A Sasquatch in the Suburbs (p. 1)

  Concept I wrote the text to this story on a plane ride.  It was one of those narratives that just sort of “flowed” out of me.  Granted, it is largely based on a true story, but still, it came pretty easily.  I liked the text, and it could probably stand on it’s own, but it is fairly short.

I’ve been wanting to do a longer comic for a while.  This isn’t quite the story that wanted to do, but I think that it has potential to be decent.  I don’t think it’ll be as poignant as “That Terrible Pain,” but I hope that it does have a little more depth than most of my Cheap Shots.

I still don’t quite have the “perfect” ending, but I have enough of one to service, and I’m hoping that inspiration will strike.

Layout: I bought larger paper, and I knew that I wanted to have fewer panels in order to give each panel more weight (which in this case meant to make them larger).  This would allow me to spend more time on the images, and allow more space for the text.  Plus, I could try interesting layouts.

Clearly, the perspective in the panel is strange.  It’s partly correct, but perfect perspective always eludes me and I have to fudge it.  I guess the best way to describe the look that I usually go for is moderate realism.  That is, I want things to look largely realistic, but not so realistic that it requires numerous grey tones or that it has no “cartoony” feel to it that elevates it into a “hyper-reality.”  I’m still trying to understand how to create depth and different shades of “grey” using only black and white.

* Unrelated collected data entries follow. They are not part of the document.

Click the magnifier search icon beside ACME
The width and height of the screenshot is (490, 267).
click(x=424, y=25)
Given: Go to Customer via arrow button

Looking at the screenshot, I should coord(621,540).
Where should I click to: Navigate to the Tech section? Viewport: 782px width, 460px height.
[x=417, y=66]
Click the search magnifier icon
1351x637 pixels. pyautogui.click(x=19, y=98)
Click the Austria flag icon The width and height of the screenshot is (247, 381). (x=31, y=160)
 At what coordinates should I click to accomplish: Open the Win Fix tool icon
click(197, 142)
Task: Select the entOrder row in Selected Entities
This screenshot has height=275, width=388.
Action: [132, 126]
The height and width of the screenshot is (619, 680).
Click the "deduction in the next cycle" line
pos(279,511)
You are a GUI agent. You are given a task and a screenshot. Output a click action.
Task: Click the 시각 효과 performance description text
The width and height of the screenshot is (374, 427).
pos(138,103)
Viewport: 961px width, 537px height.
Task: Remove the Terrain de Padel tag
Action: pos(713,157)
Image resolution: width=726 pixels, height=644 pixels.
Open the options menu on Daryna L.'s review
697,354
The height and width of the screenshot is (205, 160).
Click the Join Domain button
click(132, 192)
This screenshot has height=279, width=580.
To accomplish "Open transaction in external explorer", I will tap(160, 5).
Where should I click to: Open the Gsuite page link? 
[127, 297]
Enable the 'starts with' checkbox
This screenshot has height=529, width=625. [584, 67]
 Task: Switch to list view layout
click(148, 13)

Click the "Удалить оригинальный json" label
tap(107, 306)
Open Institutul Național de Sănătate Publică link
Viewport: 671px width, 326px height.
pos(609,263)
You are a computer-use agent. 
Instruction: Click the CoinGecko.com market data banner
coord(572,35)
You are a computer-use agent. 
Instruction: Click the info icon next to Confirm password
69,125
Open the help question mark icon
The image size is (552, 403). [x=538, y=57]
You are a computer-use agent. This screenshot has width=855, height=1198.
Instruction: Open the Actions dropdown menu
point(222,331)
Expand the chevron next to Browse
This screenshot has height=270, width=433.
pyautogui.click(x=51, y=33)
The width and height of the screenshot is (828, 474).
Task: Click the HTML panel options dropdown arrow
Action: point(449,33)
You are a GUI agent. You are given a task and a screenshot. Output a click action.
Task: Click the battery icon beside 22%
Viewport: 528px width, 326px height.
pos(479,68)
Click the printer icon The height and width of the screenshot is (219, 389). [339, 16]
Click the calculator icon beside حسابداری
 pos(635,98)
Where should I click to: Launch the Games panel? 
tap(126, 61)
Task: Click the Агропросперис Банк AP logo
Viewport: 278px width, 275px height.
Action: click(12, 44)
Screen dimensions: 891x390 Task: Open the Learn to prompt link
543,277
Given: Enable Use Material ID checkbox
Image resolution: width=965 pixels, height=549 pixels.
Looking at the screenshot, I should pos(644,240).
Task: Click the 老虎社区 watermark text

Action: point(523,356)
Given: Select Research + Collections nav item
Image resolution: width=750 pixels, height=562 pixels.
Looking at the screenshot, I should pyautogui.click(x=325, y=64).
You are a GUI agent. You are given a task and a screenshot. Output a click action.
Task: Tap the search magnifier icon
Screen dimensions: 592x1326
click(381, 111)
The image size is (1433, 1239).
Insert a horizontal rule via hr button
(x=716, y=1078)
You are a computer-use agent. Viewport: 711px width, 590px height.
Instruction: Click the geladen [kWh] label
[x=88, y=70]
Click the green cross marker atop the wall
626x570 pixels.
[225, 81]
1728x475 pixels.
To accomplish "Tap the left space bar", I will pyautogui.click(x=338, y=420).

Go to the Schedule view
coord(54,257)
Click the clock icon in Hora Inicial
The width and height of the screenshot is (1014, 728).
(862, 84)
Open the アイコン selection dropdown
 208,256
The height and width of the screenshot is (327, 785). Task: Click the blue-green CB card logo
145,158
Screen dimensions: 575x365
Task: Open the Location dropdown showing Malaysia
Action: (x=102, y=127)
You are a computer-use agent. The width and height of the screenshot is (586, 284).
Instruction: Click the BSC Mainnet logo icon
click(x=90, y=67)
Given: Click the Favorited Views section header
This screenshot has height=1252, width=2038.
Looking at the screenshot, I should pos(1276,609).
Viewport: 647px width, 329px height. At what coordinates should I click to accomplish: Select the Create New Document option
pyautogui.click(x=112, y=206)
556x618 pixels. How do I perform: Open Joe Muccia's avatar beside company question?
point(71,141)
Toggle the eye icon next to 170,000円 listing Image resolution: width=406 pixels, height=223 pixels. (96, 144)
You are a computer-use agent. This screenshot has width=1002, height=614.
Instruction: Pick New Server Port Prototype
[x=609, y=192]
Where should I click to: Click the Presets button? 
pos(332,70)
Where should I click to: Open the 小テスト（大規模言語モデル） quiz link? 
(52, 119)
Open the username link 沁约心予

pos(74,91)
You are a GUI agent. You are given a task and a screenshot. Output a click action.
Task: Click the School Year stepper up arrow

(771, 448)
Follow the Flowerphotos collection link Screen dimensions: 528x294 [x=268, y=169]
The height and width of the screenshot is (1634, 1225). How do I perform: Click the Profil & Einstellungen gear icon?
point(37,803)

Putting it Together: I sketched this page out very roughly in my sketchbook, but the sketch includes (what will now become) the first three pages.  So I changed my mind considerably from the original sketch.

I bought a book on inking which is short, but still gave me a lot of good tips.  I tried to employ some of them here—although I’m still learning/practicing so I’m not sure if you can see much improvement.  Nevertheless, I’m seeing a little more consistency in line weights—but I still need a lot of work with the brush.

Lettering: I’m not real happy with the lettering, but I think it looks okay, and fairly even, which isn’t always the case.  I think that I would probably do the sizing differently now, but I did want to start off the text with larger letters a la old texts (although I’m not trying for a medieval style, per se, I just like to have distinctive letters.

Which is probably why I really enjoy doing titles.  This title is not separate from the page.  I really wasn’t sure if I could pull off the big foot walking behind the letters, much less have part of him “in front” of the letters and part of him “behind.”  Still I think, it turned out okay.  The houses that make up “Suburbs” aren’t quite as clear as I would have liked, but they came out okay.  The other words “a” and “in the” didn’t quite line up correctly.

Inking: Straight lines were handled with a ruler and a rapidograph.  The rest was done with a brush.

I really screwed up with the grass.  I decided to ink it with grey ink.  This was simply a bad idea.  Photocopiers can’t handle grey tones.  As a result, it came out either too black or completely splotchy.  I may go back and try to correct this page.

Likewise, the inking at the top of the main panel is just bad.  I didn’t think through how I wanted I to look, so now it just looks stupid and confusing—something else I may try to clean up.

Reproduction: As I mentioned, this was especially bad.  I included a lighter and a darker copy so that you could choose which one was better

Tools:

  • Brushes Pens: Rapidograph, black marker
  • Magic Rub Eraser Paper: 11 x 14 Bristol
  • 30-60-90 triangle T-Square
  • Ridgeways Horse Hair Brush X-acto knife
  • Black Acrylic Artist’s Ink 

What People are saying:

Mark sez:

Only so much to comment on with just the beginning but despite the setbacks I look forward to the completion.

I liked the title and the BigFoot as part of it especially his footprint and how it connects the visual of the title area to the start of the writing.  “Suburbs” is also fun and I wouldn’t be so down about it. The “A” looked a little lost but I don’t think it matters. The visual of the kids I liked a lot, although the kid on bike had a bloated face and the standing guy (you?) had a really defined leg mussel that I thought was a bit much. I notice that you have your people really buff with tight clothing. It’s not necessarily a problem or a bad thing, just an observation. A left over of the corrupt days of superheroes? Or of drawing naked people? I can’t give any advice on this cause I can’t draw it at all but I think that you might want to think of clothes and people as separate items. I don’t know if that helps (maybe it’s a big mistake) or even makes sense.

Back to the scene: I really liked the layout of it and see where things (like shading the grass) didn’t work but I still feel that the overall visual really did wonders to capture the concept of board youth on a hot summer day in bumfuck land. And to me, that was very important as it set up the entire mood/plot.  The “I’m Even” seemed a bit big for the start of a second paragraph but that’s subjective.   I do think that while what you are trying to write is perfect, the way it is written sounds often inverted. Have Jo read it out loud to you and see what you both think. Maybe you’ll disagree, but I think a rewrite would make it sound smooth rather then a little confused.